● To do: Output the lines below exactly, please, from the first line until the line with "Task: Open the Export section", counting both.

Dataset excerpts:
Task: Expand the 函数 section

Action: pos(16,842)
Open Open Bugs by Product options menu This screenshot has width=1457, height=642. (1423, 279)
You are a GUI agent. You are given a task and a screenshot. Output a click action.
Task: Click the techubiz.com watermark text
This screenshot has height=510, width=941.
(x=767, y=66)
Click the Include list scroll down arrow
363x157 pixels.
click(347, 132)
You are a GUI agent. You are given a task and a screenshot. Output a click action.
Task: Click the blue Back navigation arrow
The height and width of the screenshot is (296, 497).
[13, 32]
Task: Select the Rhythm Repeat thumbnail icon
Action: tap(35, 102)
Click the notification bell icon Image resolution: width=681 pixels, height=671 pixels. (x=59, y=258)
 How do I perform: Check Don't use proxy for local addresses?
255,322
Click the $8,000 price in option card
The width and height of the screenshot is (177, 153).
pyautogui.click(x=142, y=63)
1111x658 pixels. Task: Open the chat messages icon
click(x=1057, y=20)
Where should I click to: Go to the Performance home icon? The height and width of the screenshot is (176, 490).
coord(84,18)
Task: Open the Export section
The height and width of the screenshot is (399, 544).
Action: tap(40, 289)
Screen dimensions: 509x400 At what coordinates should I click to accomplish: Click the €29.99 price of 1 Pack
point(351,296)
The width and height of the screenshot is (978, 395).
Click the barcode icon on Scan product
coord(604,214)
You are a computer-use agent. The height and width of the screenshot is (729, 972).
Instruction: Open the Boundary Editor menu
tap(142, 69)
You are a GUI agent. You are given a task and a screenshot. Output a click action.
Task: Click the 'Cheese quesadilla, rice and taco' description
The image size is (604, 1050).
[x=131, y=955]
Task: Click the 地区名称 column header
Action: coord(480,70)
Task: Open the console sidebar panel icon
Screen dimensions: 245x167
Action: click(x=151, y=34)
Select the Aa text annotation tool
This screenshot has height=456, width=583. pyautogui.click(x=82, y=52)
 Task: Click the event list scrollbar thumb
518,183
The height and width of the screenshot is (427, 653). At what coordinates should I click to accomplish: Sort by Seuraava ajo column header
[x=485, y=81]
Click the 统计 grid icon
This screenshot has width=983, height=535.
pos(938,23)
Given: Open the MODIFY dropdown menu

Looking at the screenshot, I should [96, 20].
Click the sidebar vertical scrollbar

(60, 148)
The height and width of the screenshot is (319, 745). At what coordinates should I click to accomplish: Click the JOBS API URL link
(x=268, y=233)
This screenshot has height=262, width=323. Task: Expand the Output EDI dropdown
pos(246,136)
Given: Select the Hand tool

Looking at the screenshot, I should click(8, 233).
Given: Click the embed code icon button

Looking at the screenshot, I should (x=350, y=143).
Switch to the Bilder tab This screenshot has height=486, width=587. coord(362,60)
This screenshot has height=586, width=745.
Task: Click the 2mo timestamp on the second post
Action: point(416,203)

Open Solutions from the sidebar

● Output of the exercise:
Task: Expand the 函数 section

Action: pos(16,842)
Open Open Bugs by Product options menu This screenshot has width=1457, height=642. (1423, 279)
You are a GUI agent. You are given a task and a screenshot. Output a click action.
Task: Click the techubiz.com watermark text
This screenshot has height=510, width=941.
(x=767, y=66)
Click the Include list scroll down arrow
363x157 pixels.
click(347, 132)
You are a GUI agent. You are given a task and a screenshot. Output a click action.
Task: Click the blue Back navigation arrow
The height and width of the screenshot is (296, 497).
[13, 32]
Task: Select the Rhythm Repeat thumbnail icon
Action: tap(35, 102)
Click the notification bell icon Image resolution: width=681 pixels, height=671 pixels. (x=59, y=258)
 How do I perform: Check Don't use proxy for local addresses?
255,322
Click the $8,000 price in option card
The width and height of the screenshot is (177, 153).
pyautogui.click(x=142, y=63)
1111x658 pixels. Task: Open the chat messages icon
click(x=1057, y=20)
Where should I click to: Go to the Performance home icon? The height and width of the screenshot is (176, 490).
coord(84,18)
Task: Open the Export section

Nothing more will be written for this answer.